_SOURCE PASSAGE_:
***

First: newscast. I’m sure that many of you have heard about the storms/flooding that went on down here in Pensacola a few days ago. We received over 20 inches of rain, tons of roads and houses were flooded, roads were close/destroyed, hundreds of people were displaced from their homes, and others have died. Pensacola has experienced a lot of death this week. People have lost their property, their homes, their valuables, and their hope, and have to raise it from the ashes, the sludge, and the flood waters.
What it is? Basically, a fermented tea drink. In other words, fizzy, delicious, refreshing, homemade, healthy soda.
Although various elements of health have been weaving their way into my life recently, I was very hesitant to jump onto the fermentation bandwagon; actually, I still am hesitant. Something about it makes me very uncomfortable. But it’s a discomfort that I need to overcome, and this drink is definitely helping.
Here’s the basic process of kombucha: begin by brewing black tea with sugar, and then letting it sit for about a week with a starter (a colony of yeast and other microorganisms). During this time, it forms a layer called a “mother” on the top. You can then add fruit juice it, and let it sit (covered tightly) for another week. Ta-da! You have fruity soda!
The point to all this?
Kombucha is restoring.
In taste, it is fizzy and refreshing, especially a tall, iced glass on a hot day. Also, it naturally keeps reproducing. You take some out, start a new batch with fruit juice, add more tea to the old batch, let the bacteria breed, and then do it again. It’s a kind of self-restoration and resurrection, you could say.
How are these two things connected? First of all, because the flooding in Pensacola has left a mark, and I want to work through its effects in my writing.
Second? All the water-logged souls of those affected people could sure use some resurrection. As memories, lives, and futures have been drowned by flood waters, resurrection is needed to unfurl a tiny green shoot out of the grave of a lightning-splintered ancient oak; to one-by-one stack the rubble of stones into a new home; to knit together desperate, broken individuals into a bonded community.

***

_WORK TO COMPLETE_:
(a) Retype the passage from the Pensacola flood and kombucha post above, starting at "In taste, it" and ending at "in my writing.".
(b) Write what comes next in the Pensacola flood and kombucha post above, picking up right after its last sentence.

***

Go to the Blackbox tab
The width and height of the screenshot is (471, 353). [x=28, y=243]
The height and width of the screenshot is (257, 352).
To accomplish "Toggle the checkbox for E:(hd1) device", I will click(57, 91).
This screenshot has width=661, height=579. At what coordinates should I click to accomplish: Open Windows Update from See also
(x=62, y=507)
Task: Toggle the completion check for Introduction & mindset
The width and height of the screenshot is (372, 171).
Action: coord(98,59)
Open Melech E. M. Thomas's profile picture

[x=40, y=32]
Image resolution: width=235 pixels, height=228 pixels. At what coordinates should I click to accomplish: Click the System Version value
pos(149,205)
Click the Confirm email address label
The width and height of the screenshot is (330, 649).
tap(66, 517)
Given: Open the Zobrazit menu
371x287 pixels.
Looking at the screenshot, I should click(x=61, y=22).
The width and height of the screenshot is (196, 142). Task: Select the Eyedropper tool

***

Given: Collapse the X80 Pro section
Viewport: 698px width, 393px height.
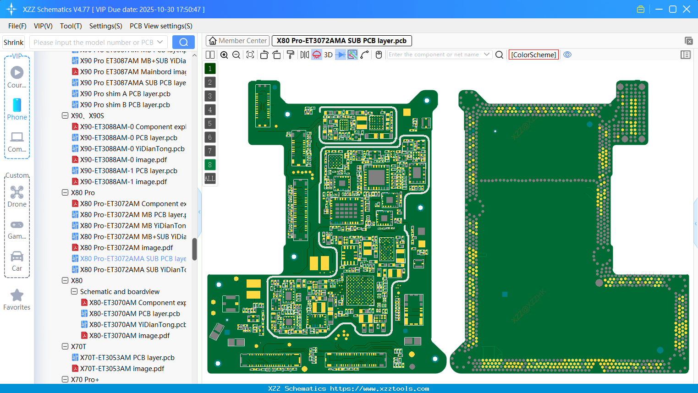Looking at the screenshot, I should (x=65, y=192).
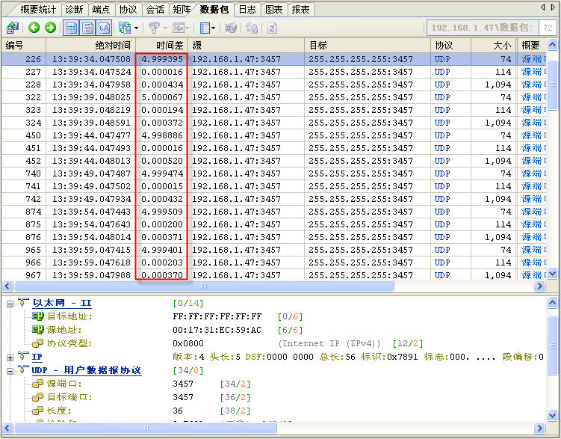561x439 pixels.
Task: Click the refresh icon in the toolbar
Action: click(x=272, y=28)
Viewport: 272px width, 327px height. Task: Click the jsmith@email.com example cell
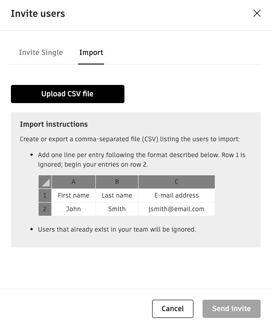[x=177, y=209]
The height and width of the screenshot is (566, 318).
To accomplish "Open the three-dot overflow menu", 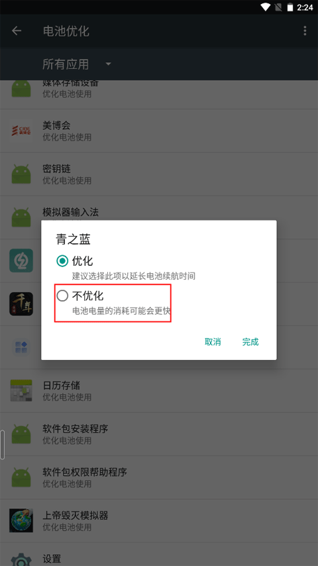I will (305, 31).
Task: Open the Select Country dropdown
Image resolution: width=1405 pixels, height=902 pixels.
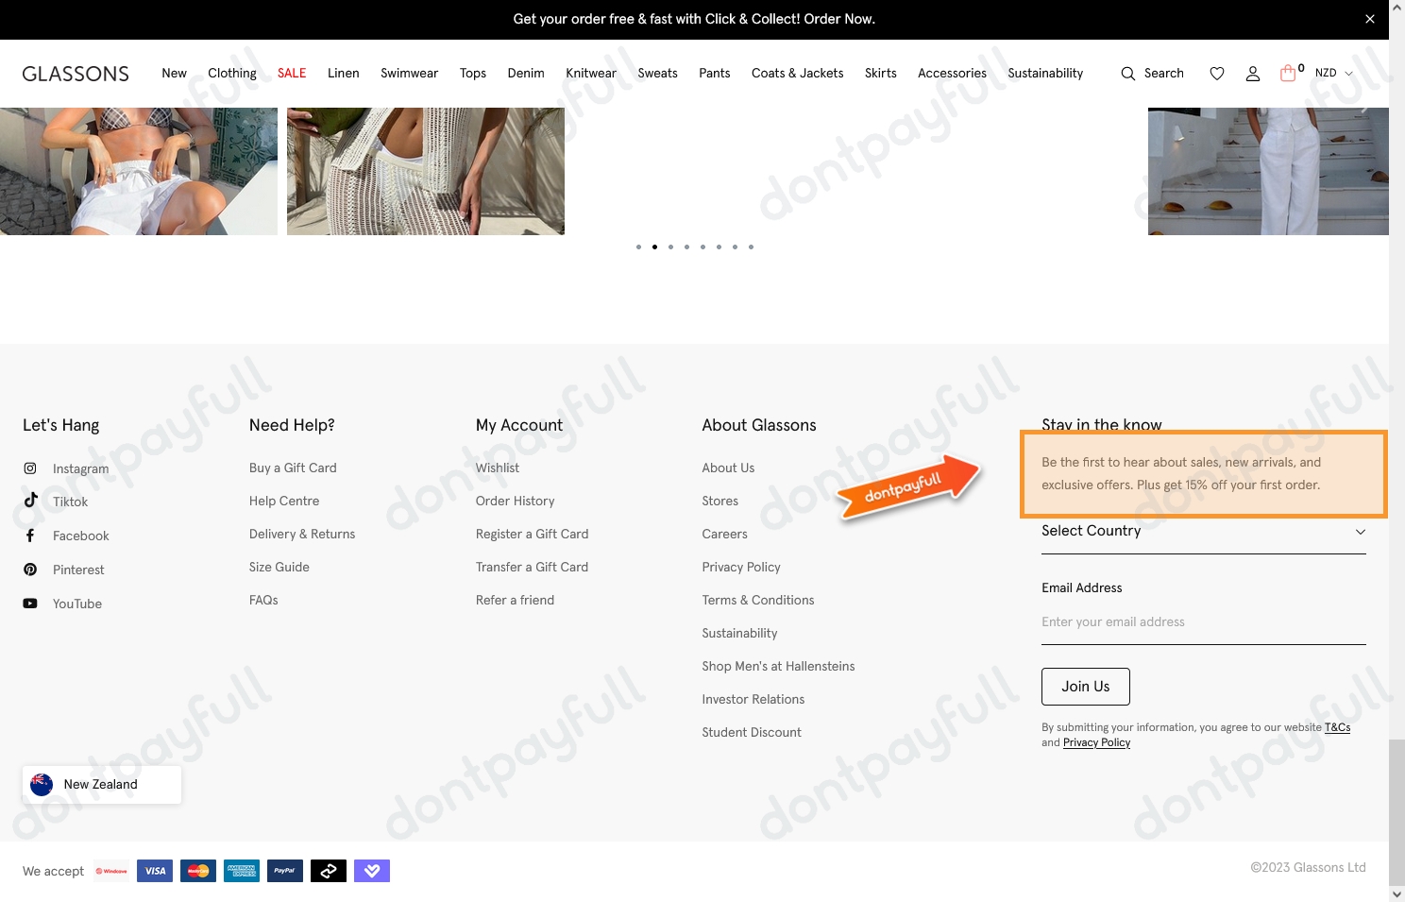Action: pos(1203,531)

***

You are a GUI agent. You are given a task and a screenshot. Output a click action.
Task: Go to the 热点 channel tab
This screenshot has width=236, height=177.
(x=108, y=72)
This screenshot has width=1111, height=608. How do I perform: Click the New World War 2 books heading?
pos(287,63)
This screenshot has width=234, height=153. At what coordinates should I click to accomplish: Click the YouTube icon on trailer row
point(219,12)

***

_RESULTS FOR THE EXERCISE_:
(a)
In taste, it is fizzy and refreshing, especially a tall, iced glass on a hot day. Also, it naturally keeps reproducing. You take some out, start a new batch with fruit juice, add more tea to the old batch, let the bacteria breed, and then do it again. It’s a kind of self-restoration and resurrection, you could say.
How are these two things connected? First of all, because the flooding in Pensacola has left a mark, and I want to work through its effects in my writing.

(b)
And how do you bring resurrection? I don’t quite know. It will always be a battle, because everyday life naturally deteriorates and destroys the things we love, if we don’t fight to bring them back to life. Our hearts must be resurrected, and stay resurrected; alive, whole, broken, learning, loving, and growing.
So, here, for the month of May, is some food for your adventurer’s heart; a tall glass of iced kombucha.
Strains of Music: “Flood Waters”, by Josh Garrels
I encountered this song a few months ago, and it ran through my head as water surged through Pensacola. It is a beautiful reminder that the one thing fiercer than death itself cannot be washed away by flood waters. You can read the lyrics here.
Words of fellow men:
This is a portion of a poem by an amazing writer named Wendell Berry. If you’ve never read his writings, they may seem a little odd and confusing, but I promise you that if you keep reading, you’ll 1.) Be amazed 2.) Gain a different perspective 3.) Come away a changed person. You can read the full poem here (which I highly recommend doing. It’s not that long, and is a wonderful poem).
“Go with your love to the fields.
Lie down in the shade. Rest your head
in her lap. Swear allegiance
to what is nighest your thoughts.
As soon as the generals and the politicos
can predict the motions of your mind,
lose it. Leave it as a sign
to mark the false trail, the way
you didn’t go. Be like the fox
who makes more tracks than necessary,
some in the wrong direction.
– Wendell Berry
Words of God:
“And the Lord will guide you continually,
and satisfy your desire in scorched places
and make your bones strong;
and you shall be like a watered garden,
like a spring of water,
whose waters do not fail.
And your ancient ruins shall be rebuilt;
you shall raise up the foundations of many generations;
you shall be called the repairer of the breach,
the restorer of streets to dwell in.”
The Challenge: Practice Resurrection
I don’t think I can say it any better than Wendell Berry (few can). Look at those small elements that make up your everyday life, and think about how the things you can do to bring renewed life to them. Be hopeful that change can come, but then have the courage to take the first step of making that change.